Will the generation of lawyers that grows up on Google and Wikipedia know how to navigate a law library? During a three-day conference this weekend at the University of Texas at Austin School of Law, many professors expressed concern that law students are not prepared for the extent of research required to become a lawyer, according to a report in the student newspaper, The Daily Texan. One professor, Harvard Law School's Virginia Wise, said the turning point for her came in 2001, when the realized that all of her students were starting their research with Google. Others bemoaned the fact that students enter law school never having had to write a paper longer than five pages.
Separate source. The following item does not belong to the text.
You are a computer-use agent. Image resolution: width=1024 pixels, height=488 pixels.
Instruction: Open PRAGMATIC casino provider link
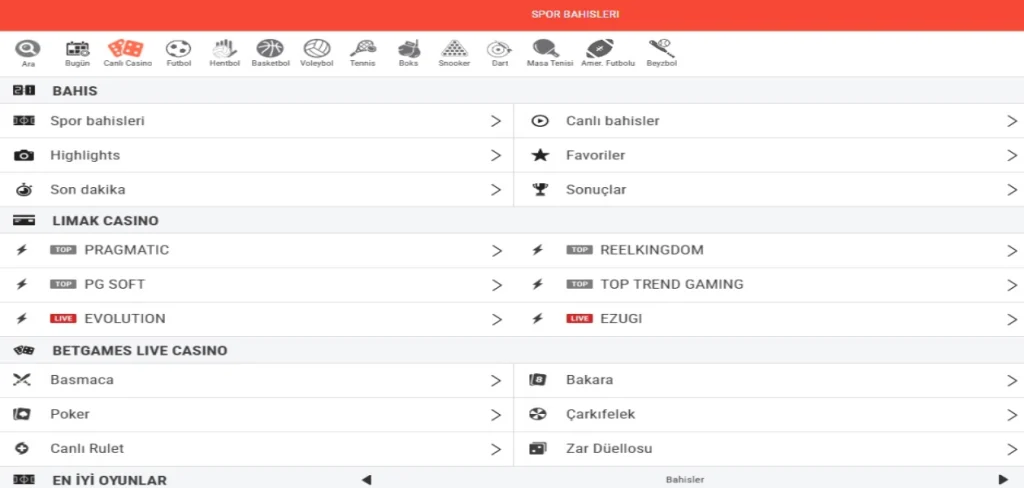pos(126,250)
The law school's Tarlton Law Library convened the conference, Teaching the Teachers: Effective Instruction in Legal Research, largely in response to the National Conference of Bar Examiners' announcement last year that it would explore an add-on to the bar exam that would test legal-research skills. That, in turn, would require law schools to re-examine how well they teach legal research and writing.

At the University of Texas, educators are tackling the problem at the undergraduate level, instituting a requirement that all degree programs teach independent research skills. "Hopefully," explained Paul B. Woodruff, dean of undergraduate studies, "we can say in a few years that our graduates know what they can and can't do with Wikipedia."

What do you think? Is our dependence on Google robbing lawyers of fundamental research skills? Should law schools beef-up their teaching of research and writing?

Posted by Robert J. Ambrogi on October 22, 2007 at 06:21 PM | Permalink | Comments (10)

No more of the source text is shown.